[Collected data entries]
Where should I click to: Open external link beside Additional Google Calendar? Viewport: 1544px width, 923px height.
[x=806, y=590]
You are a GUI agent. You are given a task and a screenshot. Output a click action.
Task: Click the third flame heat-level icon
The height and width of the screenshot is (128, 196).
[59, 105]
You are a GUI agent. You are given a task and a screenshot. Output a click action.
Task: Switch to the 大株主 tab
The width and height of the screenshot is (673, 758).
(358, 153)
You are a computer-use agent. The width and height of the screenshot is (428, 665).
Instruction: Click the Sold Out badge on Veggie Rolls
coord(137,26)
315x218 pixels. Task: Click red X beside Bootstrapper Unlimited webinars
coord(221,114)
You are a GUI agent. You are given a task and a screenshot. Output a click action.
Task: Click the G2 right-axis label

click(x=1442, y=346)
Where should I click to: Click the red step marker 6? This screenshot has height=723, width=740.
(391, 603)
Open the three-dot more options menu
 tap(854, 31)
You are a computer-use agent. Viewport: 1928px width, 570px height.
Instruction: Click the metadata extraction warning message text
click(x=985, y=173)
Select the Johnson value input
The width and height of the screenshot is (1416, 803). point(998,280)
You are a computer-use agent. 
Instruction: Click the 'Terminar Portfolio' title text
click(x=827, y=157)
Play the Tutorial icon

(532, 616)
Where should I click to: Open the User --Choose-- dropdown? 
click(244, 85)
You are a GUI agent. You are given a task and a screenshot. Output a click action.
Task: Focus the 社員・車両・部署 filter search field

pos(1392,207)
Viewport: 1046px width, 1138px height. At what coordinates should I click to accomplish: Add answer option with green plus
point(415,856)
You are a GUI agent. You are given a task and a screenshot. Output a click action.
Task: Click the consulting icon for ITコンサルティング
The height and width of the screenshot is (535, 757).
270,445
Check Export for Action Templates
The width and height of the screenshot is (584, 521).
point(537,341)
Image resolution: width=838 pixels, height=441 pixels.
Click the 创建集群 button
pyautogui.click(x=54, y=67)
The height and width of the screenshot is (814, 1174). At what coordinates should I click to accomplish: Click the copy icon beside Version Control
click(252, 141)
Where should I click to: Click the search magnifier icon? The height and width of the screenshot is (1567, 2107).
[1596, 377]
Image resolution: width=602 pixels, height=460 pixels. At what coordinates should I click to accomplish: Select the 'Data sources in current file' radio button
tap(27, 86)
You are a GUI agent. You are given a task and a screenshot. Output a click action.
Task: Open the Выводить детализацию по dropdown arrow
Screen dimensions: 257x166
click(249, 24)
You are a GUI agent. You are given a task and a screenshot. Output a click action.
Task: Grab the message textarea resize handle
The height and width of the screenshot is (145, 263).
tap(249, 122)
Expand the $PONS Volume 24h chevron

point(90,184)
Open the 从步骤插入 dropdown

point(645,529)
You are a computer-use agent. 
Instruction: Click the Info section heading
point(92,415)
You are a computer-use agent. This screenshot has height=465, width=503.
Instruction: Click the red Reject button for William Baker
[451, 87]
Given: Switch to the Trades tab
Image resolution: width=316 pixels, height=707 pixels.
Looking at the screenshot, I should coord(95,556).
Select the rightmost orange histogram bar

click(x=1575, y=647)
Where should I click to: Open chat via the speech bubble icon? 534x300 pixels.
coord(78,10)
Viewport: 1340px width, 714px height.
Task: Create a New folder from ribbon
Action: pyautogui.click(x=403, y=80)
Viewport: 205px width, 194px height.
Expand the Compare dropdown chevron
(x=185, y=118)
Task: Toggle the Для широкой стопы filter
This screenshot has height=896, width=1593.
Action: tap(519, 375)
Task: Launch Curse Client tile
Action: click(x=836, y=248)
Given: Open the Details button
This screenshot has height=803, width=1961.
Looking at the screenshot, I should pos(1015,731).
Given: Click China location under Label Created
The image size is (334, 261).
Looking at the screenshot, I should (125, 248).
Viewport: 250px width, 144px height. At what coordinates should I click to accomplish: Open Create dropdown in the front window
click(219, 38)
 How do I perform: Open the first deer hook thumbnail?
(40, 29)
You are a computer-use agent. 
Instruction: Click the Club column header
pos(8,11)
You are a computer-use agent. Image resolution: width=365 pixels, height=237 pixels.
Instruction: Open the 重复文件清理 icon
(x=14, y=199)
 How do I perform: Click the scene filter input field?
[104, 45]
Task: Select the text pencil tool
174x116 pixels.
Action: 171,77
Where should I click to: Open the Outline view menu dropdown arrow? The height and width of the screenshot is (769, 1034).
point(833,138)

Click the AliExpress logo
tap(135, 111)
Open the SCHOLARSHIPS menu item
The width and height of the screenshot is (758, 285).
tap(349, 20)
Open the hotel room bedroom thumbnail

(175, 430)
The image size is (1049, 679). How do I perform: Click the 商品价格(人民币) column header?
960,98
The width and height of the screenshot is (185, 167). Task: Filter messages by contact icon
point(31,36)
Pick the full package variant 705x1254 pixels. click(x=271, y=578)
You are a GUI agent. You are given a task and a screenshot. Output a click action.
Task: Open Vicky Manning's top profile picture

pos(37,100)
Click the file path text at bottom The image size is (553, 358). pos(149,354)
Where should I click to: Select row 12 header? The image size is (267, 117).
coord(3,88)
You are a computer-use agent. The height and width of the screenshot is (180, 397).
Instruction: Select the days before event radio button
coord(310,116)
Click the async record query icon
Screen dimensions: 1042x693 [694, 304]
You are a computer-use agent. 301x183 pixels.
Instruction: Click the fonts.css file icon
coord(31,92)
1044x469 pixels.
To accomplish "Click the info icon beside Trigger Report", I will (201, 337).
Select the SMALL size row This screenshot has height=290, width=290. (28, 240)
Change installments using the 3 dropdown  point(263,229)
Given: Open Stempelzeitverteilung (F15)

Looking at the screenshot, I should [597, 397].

* [Work task]:
Of all the lines in the data above, show only those that hold the word "computer".

* [Answer to this problem]:
You are a computer-use agent. The width and height of the screenshot is (428, 665).
You are a computer-use agent. Viewport: 1928px width, 570px height.
You are a computer-use agent. 
You are a computer-use agent. 
You are a computer-use agent. This screenshot has height=465, width=503.
You are a computer-use agent. 
You are a computer-use agent. Image resolution: width=365 pixels, height=237 pixels.
You are a computer-use agent. The height and width of the screenshot is (180, 397).
You are a computer-use agent. 301x183 pixels.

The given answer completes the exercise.